The paintings of Anna Zarnitsky are thematically conditional, modern in their stylistics, where modernism of the first third of the 20th century is enriched with an up-to-date sensation of the objective world and the abstract conditionality. The world created by the artist is attracting, exciting, discovering the best of the human emotions, carried away by its festive color saturation, its capability of renovation and creation, its aesthetic aspiration for harmony. Creations of Anna Zarmitsky introduce the spectator to the mythological-theatrical realm rich of content, to associations and images full of life.
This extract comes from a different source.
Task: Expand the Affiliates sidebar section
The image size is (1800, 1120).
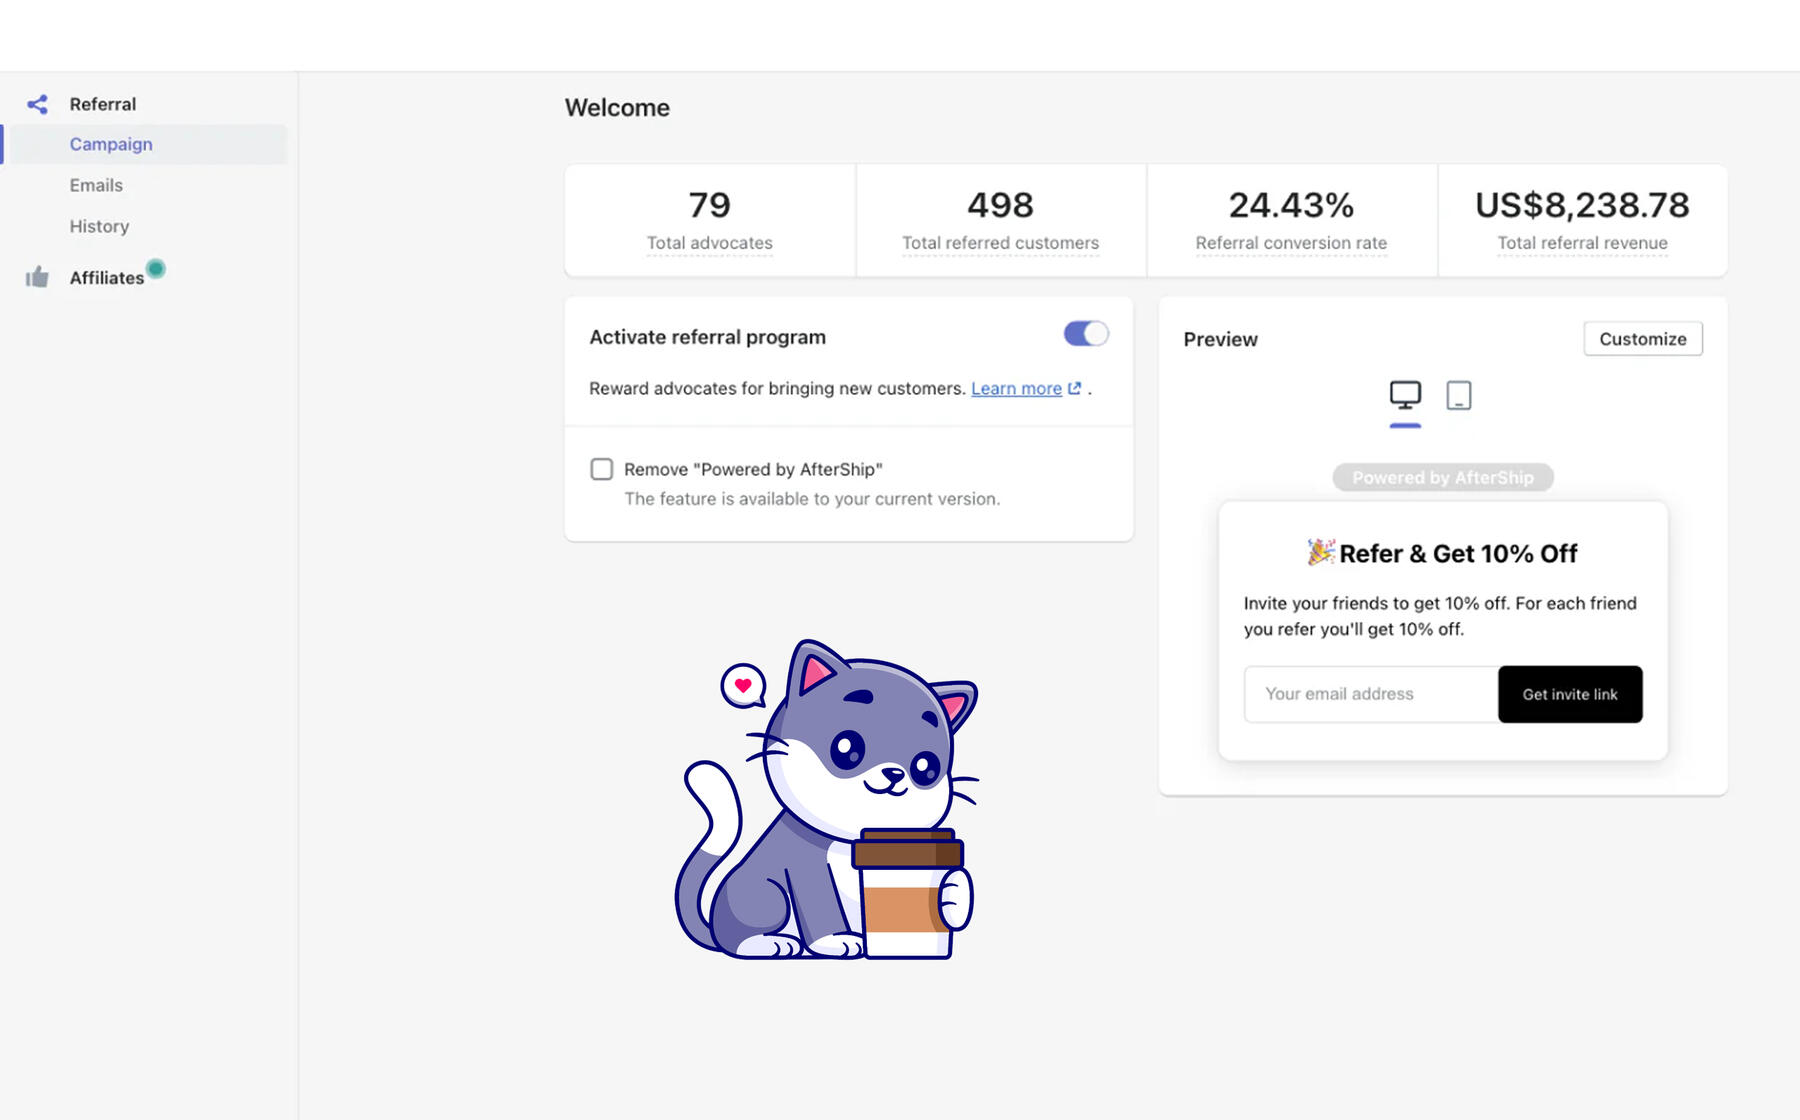Action: 107,278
Her creations render the sense of entering into a vast space, into a total scene causing the spectator to feel as if time stood still, and he is observing the moment which will never pass away.

The occurrences taking place in her creations are usually dramatic, and at the same time, the feeling transmitted to the spectator is that of romantic optimism echoing classic art. Anna created a new interpretation and combined distortion of vision with strong colors and created a peculiar style transferring to the spectator a feeling of aspiration to harmony. In her paintings, Anna Zarnitsky refers to images of real, mythological and Biblical fauna – peacock, crawfish, cock, fish, a winged bull, which attracted many artists throughout ages. During centuries these animals became universal archetypes which were allotted with intricate meanings used in astrologic, alchemic, religious symbolism and became an integral part of canon images.
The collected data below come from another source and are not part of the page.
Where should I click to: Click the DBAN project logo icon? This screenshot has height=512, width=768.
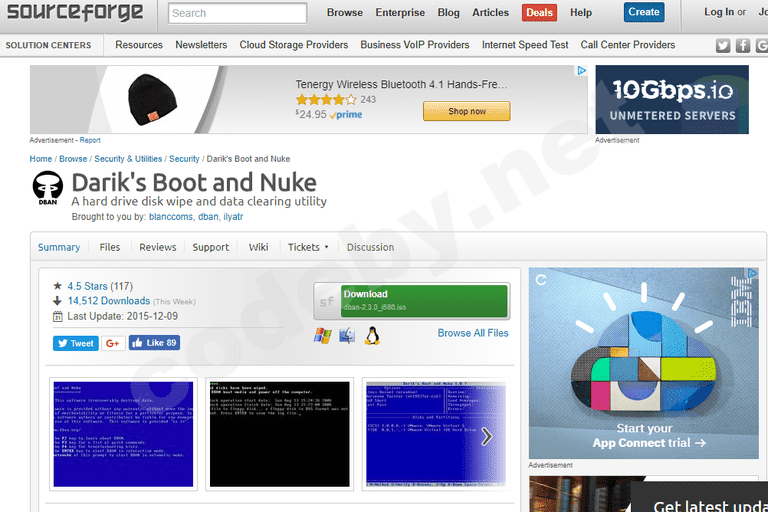(47, 187)
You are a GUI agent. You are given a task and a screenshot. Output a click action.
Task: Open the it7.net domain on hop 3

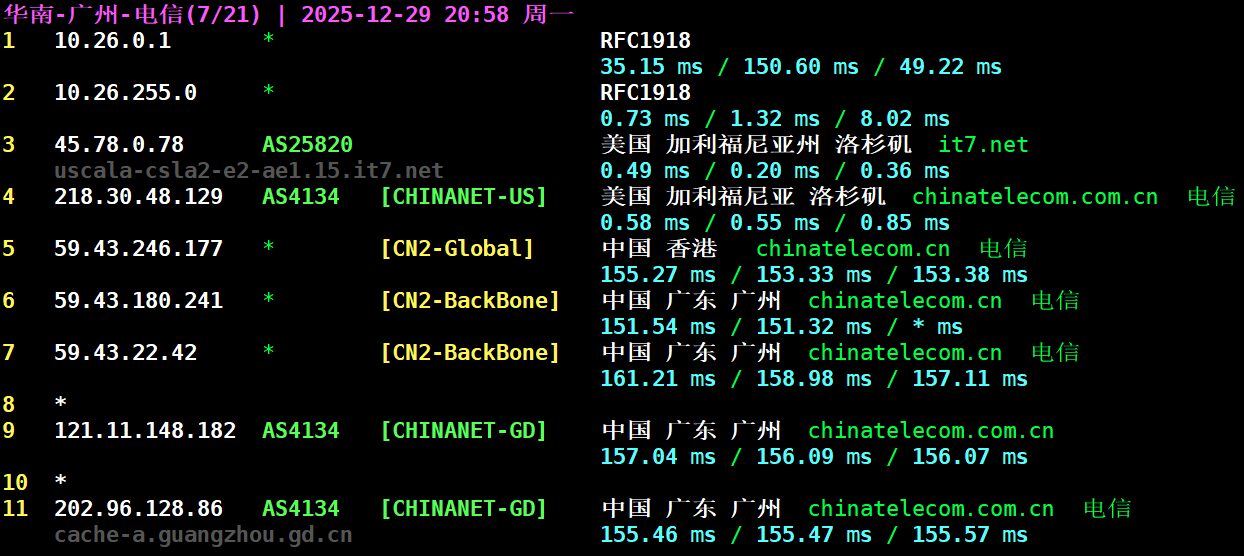click(983, 145)
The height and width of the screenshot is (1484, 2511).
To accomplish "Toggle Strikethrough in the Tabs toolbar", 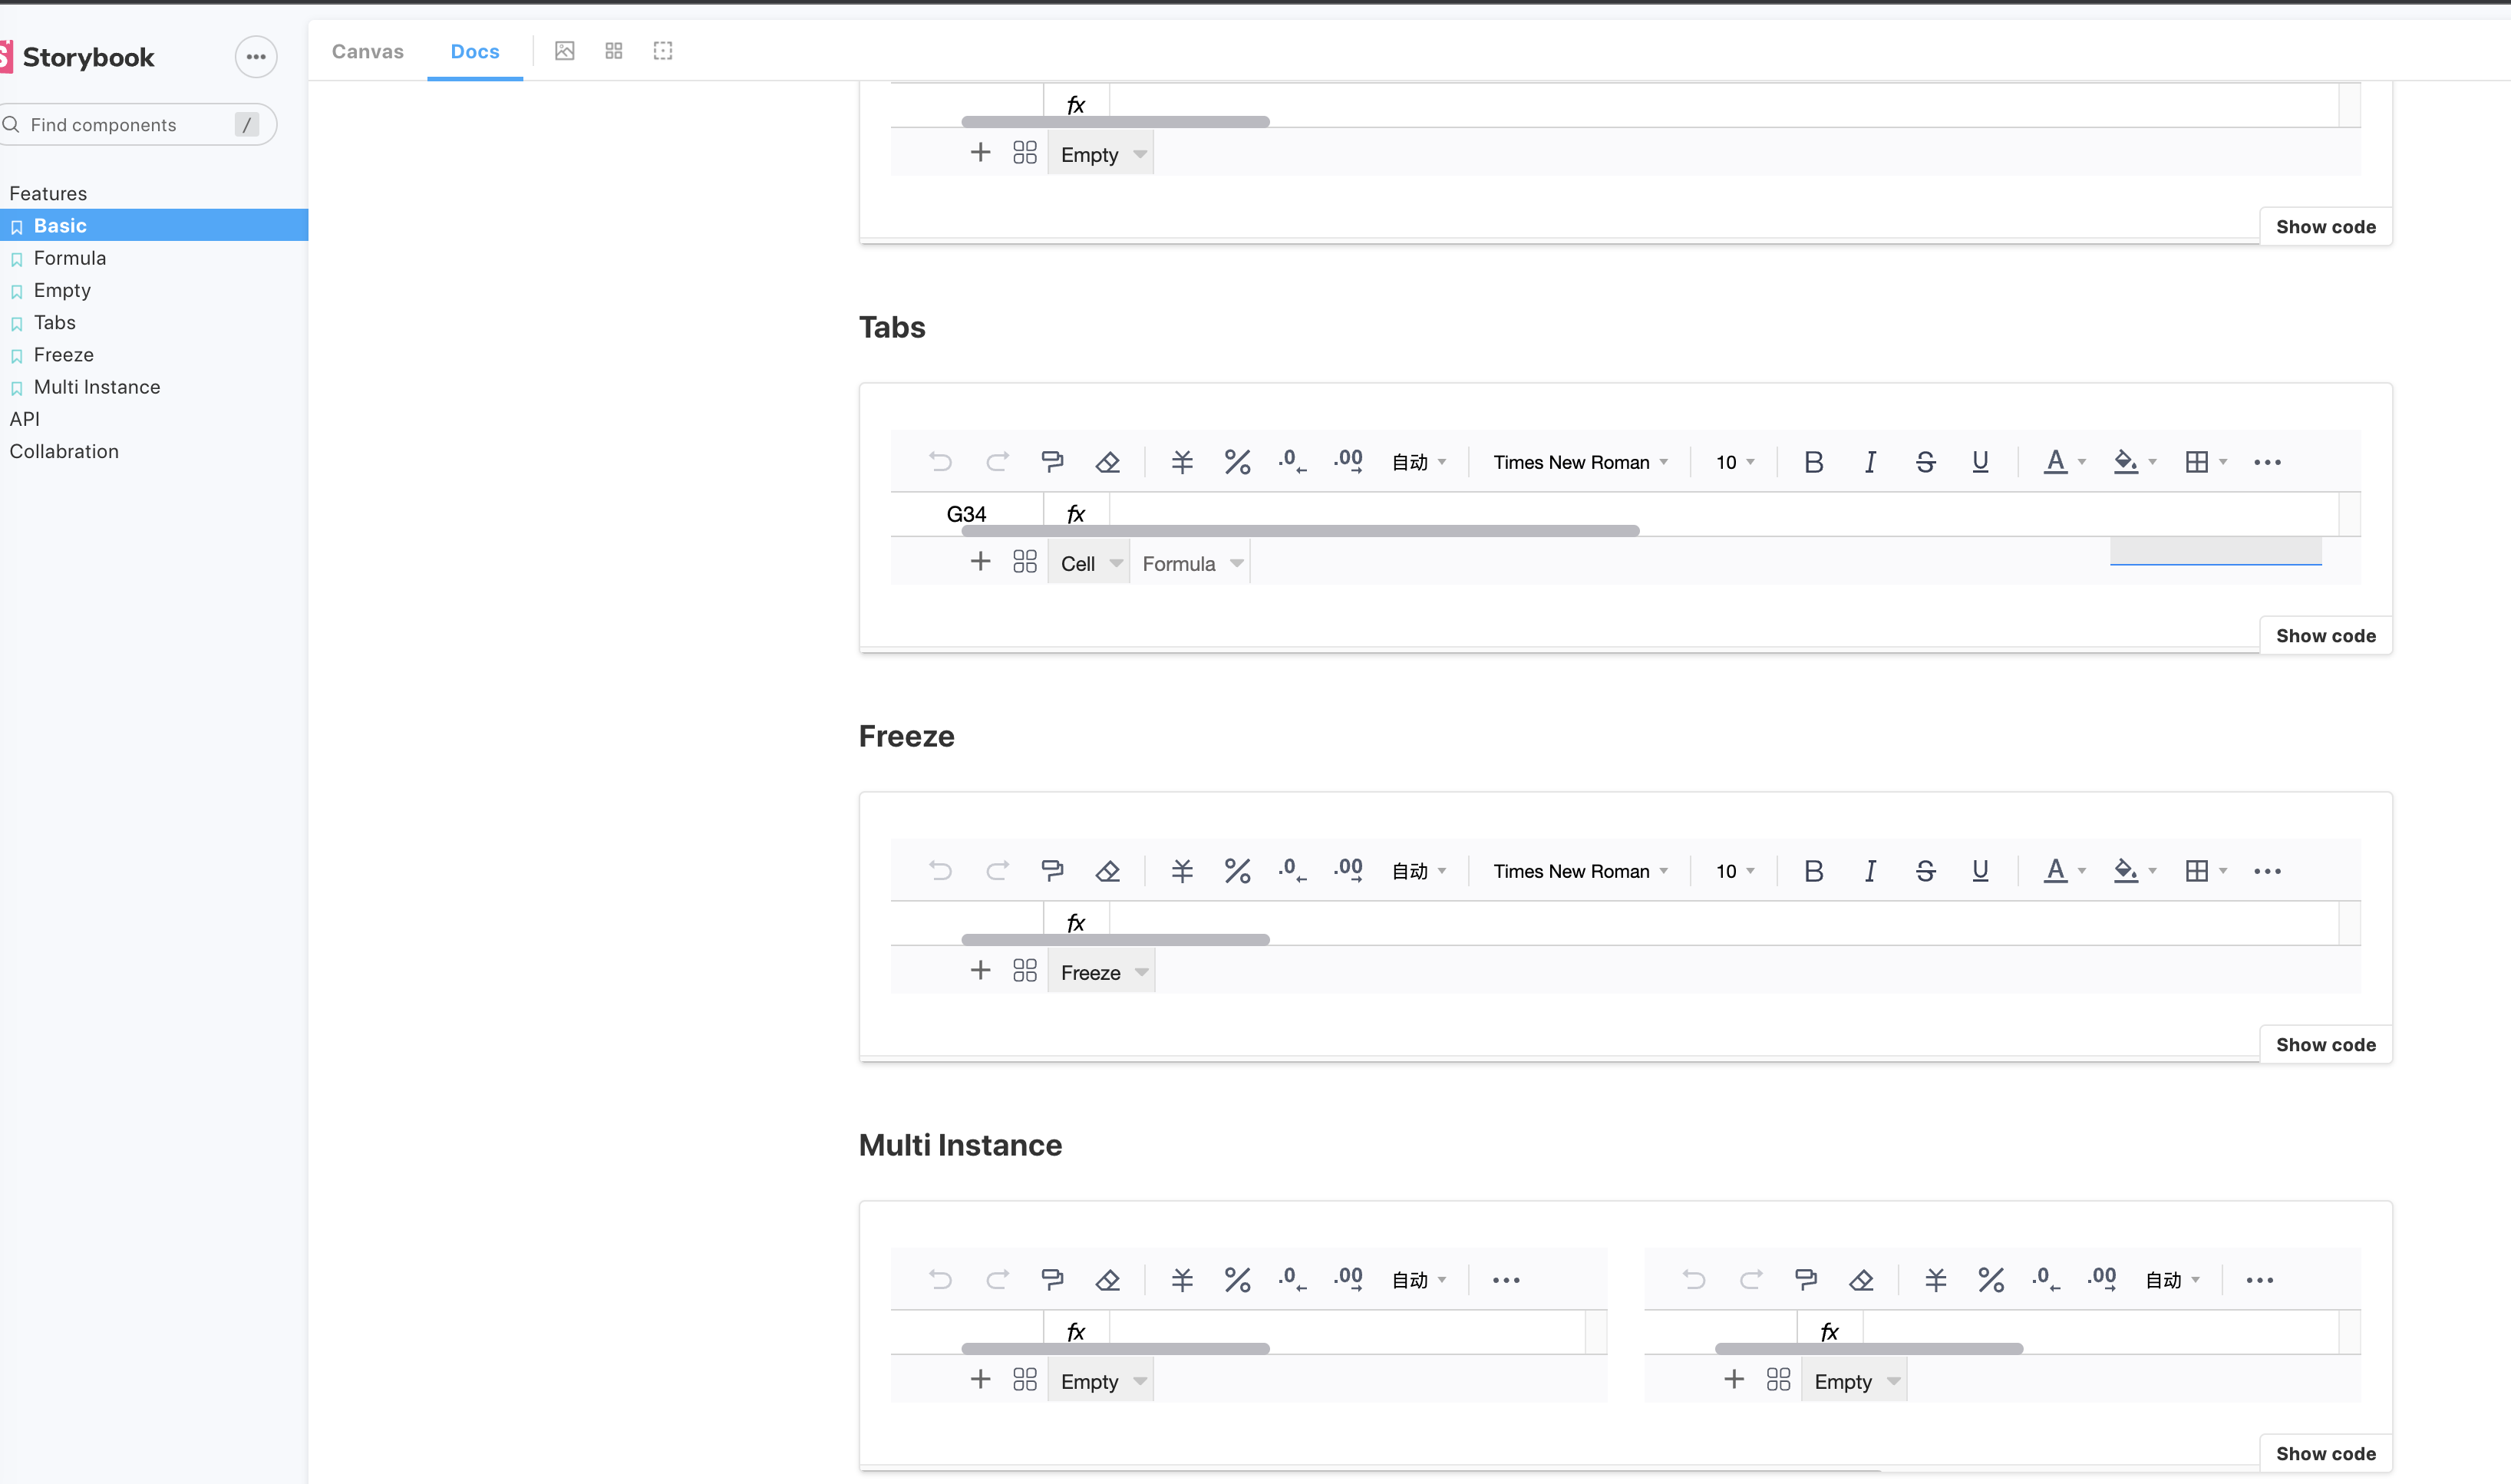I will pyautogui.click(x=1925, y=461).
Thus, the peacock embodied beauty and immortality, in early Christianity, this image was related to the symbol of the sun; the cock meant dawn, awakening, and vigilance; fish in Christianity symbolized Christ and served a zodiac sign. Many Biblical stories connected with fish are quite symbolic. For instance, the story of Jonah, swallowed by “a big fish” and thrown out safe and sound three days later, symbolizes resurrection. The bull embodied vital force and male power in different cultures. The iconography of a fantastic winged bull with a human face, as depicted on the canvas of Zarnitsky, descends from sculptures of Šedu in the palace of the Assyrian king Sargon the Second in Dur-Sharrukin. The winged bull is mentioned in visions of Ezekiel and of John the Apostle in the Apocalypse, and it became the symbol of Luke the Evangelist. It also arouses allusions related to the image of the death-dealing bull of Picasso’s surrealistic painting “Guernica”.
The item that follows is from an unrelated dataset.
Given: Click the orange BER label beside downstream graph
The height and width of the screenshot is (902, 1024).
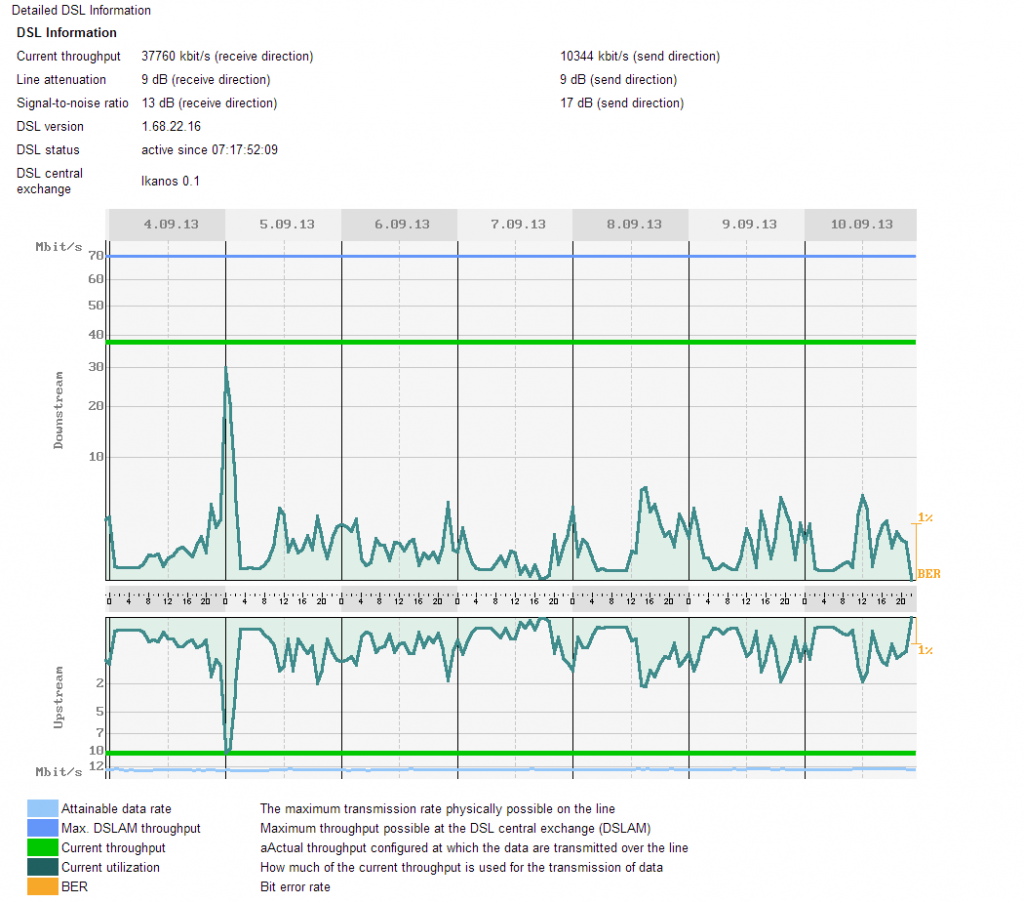Looking at the screenshot, I should click(x=928, y=574).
The visual-plastic interpretation of animals in art and the associations connected with their semantics have undergone changes in the course of centuries. In the course of time, the symbolic sense gradually fell back to the background, and beauty of form, color, line, rhythm became of primary importance for artists. V. Kandinsky wrote in his book “About the Spiritual in Art”: “In our times we are still tightly connected with the external nature, and we are obliged to derive from it our forms. The actual question of the present is how should we act, which means, to what extent are we free to change these forms, and what are the colors we can use to join them?”

Anna Zarnitsky in her canvases transforms the motifs of fauna into images of the fantastic world by expressive plastic means. In some of these canvases she underlines the visible plastic authenticity of the image, in some of them it is the linear graphic touch of the form marked out, and in some others, it is the dynamic, vibrating space accentuated. Her works as if the eradiate energy of pure color action. The paintings convey an intensive piercingly gaudy color, and the effect is achieved by comparison of pairs of additional contrasting pure colors – red and green, orange and violet, yellow and blue, as well as by acute rhythm, by dab dynamics.